The final development plan shall be deemed to be in substantial compliance with the preliminary development plan provided the plan does not:

a. Increase proposed floor area for nonresidential use by more than five (5) percent.

b. Increase total building coverage by more than five (5) percent.

c. Increase total number of dwelling units by more than five (5) percent within a given phase. Fluctuation shall be permissible, provided overall density is maintained.

A public hearing need not be held to consider modifications on location and design of infrastructure improvements as detailed in the subdivision regulations.

If the planning commission finds only minor differences exist in the final development plan and plat, then the commission shall approve final disposition.

Approval or disapproval of a final development plan and plat by the planning commission shall occur within sixty (60) days of the filing of the plan and plat. If the plan as submitted contains deviations of substance from the previously approved preliminary development plan the planning commission may, after meeting with the landowner, refuse to grant final approval and shall so advise the landowner of said refusal, giving the reasons such deviations are not in the public interest.

The landowner may either submit a final development plan and plat in conformance with the preliminary plan or file a written appeal with the city council within thirty (30) days of the refusal date. The city council shall consider the appeal at its next regularly scheduled meeting.

Before the final development plan and plat has been approved, the applicant shall assure installation of required public improvements as required for final plat approval in the city subdivision regulations. After compliance has been reached with all provisions of the PUD regulation and subdivision regulation, the engineer of record shall present to the staff the original documents, which after application of proper signatures shall be recorded with the county clerk's office.

5.3 Submission requirements. As part of the application process, the applicant shall be required to submit the following documents and information.

1. Preliminary development plan and plat.

a. A statement describing the character of the development and including the rationale behind the assumptions and choices made by the application.

b. A site plan as described in this regulation.

c. A development schedule indicating the approximate date when construction of the development or stages of the development can be expected to begin and to be completed.

d. A statement of the applicant's intentions with regard to the future selling or leasing of all or portions of the PUD, including land areas, and dwelling units.
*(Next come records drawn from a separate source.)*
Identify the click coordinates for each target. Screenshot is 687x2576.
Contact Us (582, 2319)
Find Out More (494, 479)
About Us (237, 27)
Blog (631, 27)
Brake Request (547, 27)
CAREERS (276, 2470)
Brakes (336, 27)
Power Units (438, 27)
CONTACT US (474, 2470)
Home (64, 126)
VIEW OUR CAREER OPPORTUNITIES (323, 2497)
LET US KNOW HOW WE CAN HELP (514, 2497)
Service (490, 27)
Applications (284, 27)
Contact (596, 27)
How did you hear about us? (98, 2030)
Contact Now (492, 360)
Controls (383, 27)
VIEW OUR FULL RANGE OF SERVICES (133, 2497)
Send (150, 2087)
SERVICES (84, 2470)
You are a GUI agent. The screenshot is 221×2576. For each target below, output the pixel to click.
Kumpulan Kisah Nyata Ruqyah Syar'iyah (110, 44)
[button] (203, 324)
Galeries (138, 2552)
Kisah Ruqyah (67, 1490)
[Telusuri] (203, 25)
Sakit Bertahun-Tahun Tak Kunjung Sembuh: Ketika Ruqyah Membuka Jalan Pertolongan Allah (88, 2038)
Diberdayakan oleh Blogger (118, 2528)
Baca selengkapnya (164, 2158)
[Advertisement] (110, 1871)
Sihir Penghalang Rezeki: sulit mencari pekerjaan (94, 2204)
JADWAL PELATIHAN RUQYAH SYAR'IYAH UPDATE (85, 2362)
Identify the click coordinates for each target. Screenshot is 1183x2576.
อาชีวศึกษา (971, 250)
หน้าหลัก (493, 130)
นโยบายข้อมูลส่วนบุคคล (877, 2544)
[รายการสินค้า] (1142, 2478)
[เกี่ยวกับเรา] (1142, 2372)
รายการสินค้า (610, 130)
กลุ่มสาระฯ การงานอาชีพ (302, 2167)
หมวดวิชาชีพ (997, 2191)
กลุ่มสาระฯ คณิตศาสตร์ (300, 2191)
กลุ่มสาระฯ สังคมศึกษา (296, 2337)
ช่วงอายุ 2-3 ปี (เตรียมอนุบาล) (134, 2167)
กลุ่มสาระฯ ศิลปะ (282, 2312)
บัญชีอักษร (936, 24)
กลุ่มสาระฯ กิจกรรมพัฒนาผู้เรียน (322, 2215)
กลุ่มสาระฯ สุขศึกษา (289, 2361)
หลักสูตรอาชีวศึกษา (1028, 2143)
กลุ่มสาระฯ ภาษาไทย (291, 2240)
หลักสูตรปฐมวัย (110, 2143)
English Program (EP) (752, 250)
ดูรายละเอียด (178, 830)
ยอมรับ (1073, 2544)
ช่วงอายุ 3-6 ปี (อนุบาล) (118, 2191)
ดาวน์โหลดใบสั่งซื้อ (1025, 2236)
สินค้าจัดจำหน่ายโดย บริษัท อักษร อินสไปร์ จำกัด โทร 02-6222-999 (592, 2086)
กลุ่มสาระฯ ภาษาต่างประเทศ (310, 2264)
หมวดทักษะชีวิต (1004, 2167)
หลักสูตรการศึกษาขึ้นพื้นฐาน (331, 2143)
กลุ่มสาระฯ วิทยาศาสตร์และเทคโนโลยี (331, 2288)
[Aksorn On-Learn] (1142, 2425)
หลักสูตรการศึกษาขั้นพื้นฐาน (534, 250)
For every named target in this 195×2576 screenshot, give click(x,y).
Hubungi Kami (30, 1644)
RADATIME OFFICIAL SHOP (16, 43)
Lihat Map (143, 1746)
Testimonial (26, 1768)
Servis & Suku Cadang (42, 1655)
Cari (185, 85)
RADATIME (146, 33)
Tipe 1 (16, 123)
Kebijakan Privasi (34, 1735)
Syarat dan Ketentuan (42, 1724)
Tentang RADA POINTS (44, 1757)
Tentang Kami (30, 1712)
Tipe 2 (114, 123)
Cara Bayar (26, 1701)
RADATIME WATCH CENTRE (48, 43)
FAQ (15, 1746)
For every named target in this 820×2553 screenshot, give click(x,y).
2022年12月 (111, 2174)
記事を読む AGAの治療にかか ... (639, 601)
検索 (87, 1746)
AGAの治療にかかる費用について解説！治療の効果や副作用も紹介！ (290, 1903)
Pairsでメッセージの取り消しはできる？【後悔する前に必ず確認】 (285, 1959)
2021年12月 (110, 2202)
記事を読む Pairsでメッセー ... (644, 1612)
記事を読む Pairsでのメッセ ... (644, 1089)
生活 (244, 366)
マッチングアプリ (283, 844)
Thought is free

e. A preliminary plat in accordance with the subdivision regulations for the city.

2. Final development plan and plat.

a. A letter from the applicant requesting final development plan review.

b. A description of the maintenance provisions of the development.

c. Final subdivision plat.

d. A final site plan reflecting any changes from the original site plan.

e. Property owner association agreement and protective covenants.

Building permits may be issued upon request by the owner or developer based on the approved final development plan and plat.

5.4 Waiver or variances. Waivers or variances are not permitted. Once the final plan and plat have been approved, the board of adjustment will not have jurisdiction over variances of lot sizes, bulk or area regulations, and variances or waivers thereof will not be permitted.

5.5 Modification of plan and plat. If, after the development of the PUD has commenced, it becomes either impossible or unconscionable for the applicant to adhere to the approved plan and plat, a modified plan and plat, consistent in intent, can be submitted to the planning commission for public hearing, with notice to adjacent property owners, and the city council for final approval. The modified plan and plat may be substituted for the original plan and plat upon approval by both the planning commission and the city council to the extent it is deemed just and proper so as to relieve the difficulty or hardship in question, provided that such relief may be granted without detriment to the public interest.